I understand that I have the unearned privilege of being a citizen of the United States of America and because I am a voting citizen I can make more of a difference by participating than by withdrawing. Making change happen means more than paying taxes and voting, though. How can I use my privilege to make the world a better place?

I am grateful that I am a citizen of the United States of America.

Taarna's question: What do I value most? I value the ideals of the Declaration of Independence and the Constitution of the United State of America and believe that our government should extend these inherent privileges when dealing with nations and people at all levels.

Sunday, January 13, 2008

Balance

Balance is dynamic and requires some degree of flexibility.

Physically, balance is an acquired skill. Generally, children get the ability to stand in less than a year. It seems easy but it's a complicated process - we just don't have to think about it. Later in life, balance is harder to maintain as the body and the nervous system take a beating from time.

Mental balance is the ability to stay sane with all the input we receive.

Life balance is finding the (ever-changing?) mix of seeking challenges and having fun.

I am grateful to be mostly balanced in most areas of my life.

To answer Taarna's question; What do I value most? I value balance and the awareness it takes to maintain it.

Saturday, January 12, 2008

Simplicity

"Consumerism is the belief that things will make you happy. Simplicity is the acknowledgment that they will not." - From a blurb on the book "Rational Simplicity"

Taarna's question: What do I value most? I value simplicity as a way of life. I am not there and I am aware that what I call simplicity will strike some people as not simple enough and other people as unnecessarily spartan.

Stress

I've been driving myself crazy by watching myself fritter away weekends and evenings. I'm stressed and I'm stressing myself for not reducing my stress! Realizing this, of course, (and feeling more dualistic when I'm stressed) leaves me two options: 1) relax to reduce my stress levels so I can be more effective and 2) Come on!
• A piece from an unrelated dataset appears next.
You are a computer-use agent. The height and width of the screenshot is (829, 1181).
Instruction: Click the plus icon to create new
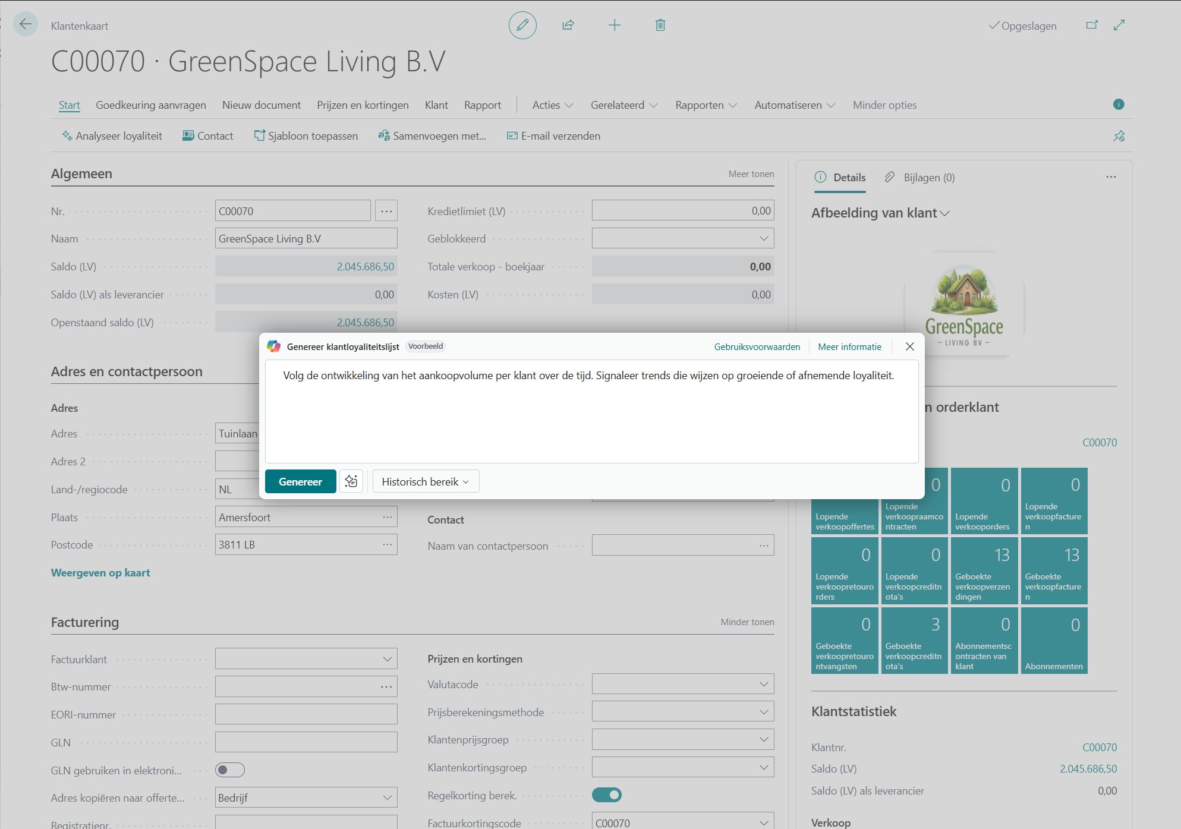615,26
Get to work! These problems aren't going to solve themselves, you know, you lazy bum!.

Hmm... Maybe there is a middle path. How can I both relax and work on what needs to be done? How can I avoid feeling overwhelmed with the magnitude of what I want to do?

Baby steps!

I haven't been writing my gratitude journal entries because it's been too daunting to come up with five new entries every day. Okay, how about one?

1) I am grateful for hot, home-made chicken soup. Mmmm, that's good.

Sunday, January 06, 2008

Gratitude

1) I am grateful for a house to live in. I am comfortable, warm.

2) I am grateful for internet access so I can have fun, learn new things, appreciate beauty and be challenged. I can stumble across ideas that I would not have thought of on my own. I can hold conversations with people across the country and around the world. I can "meet" with like minds and converse with people with viewpoints different from my own.

3) I am grateful for my body. It does need work but I am able to do what I need on a day-to-day basis and I am able to improve it in the areas that I want to improve. I am healthy.

4) I am grateful for my church community. These people like and support me and their confidence in my makes me feel and helps me feel competent.

5) I am grateful that I became aware of our financial state before it got too bad. I can fix it.

To answer Taarna's question; What do I value most? I value having a place to live, a way to communicate, a community to lift me up, a body that can take me where I need to go and the awareness to fix the things that need fixing.